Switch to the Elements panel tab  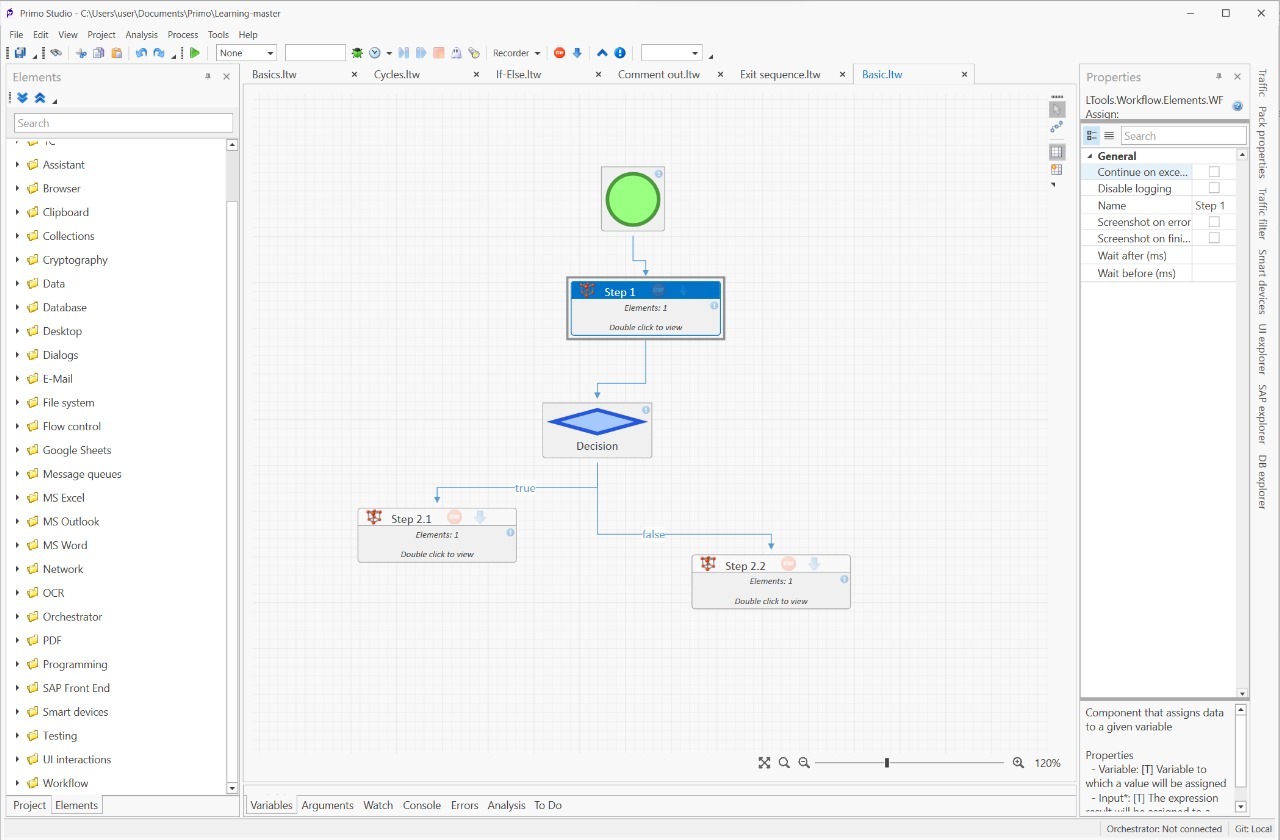point(76,805)
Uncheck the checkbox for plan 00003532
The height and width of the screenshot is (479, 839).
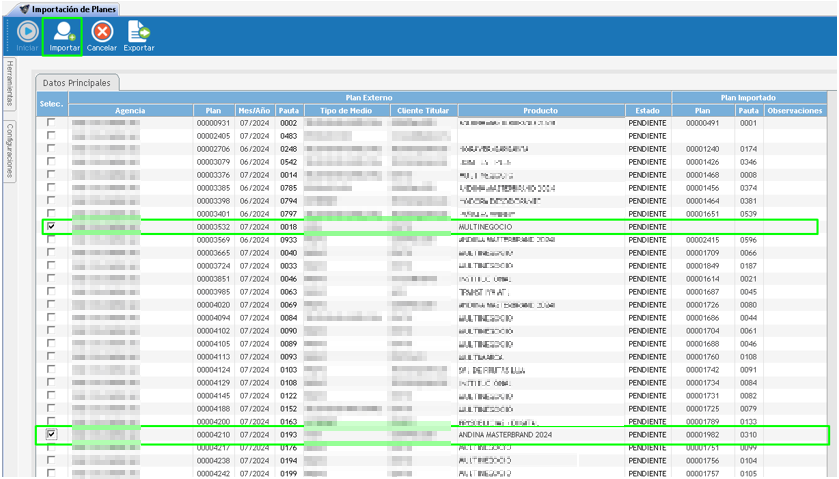point(51,227)
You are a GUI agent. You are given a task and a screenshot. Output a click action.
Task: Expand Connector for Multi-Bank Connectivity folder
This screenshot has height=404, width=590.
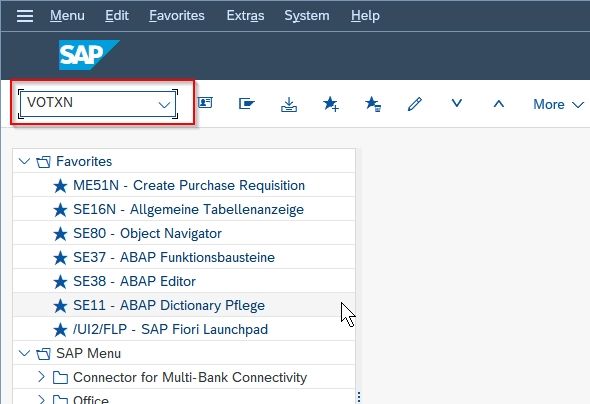pos(41,377)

▸ **What is required**:
Can you write out the items starting at the line that contains "You are a GUI" and ending at the last line of the items, both lines included, without the pictures?

▸ **Output of the exercise**:
You are a GUI agent. You are given a task and a screenshot. Output a click action.
Task: Expand Connector for Multi-Bank Connectivity folder
This screenshot has height=404, width=590.
pos(41,377)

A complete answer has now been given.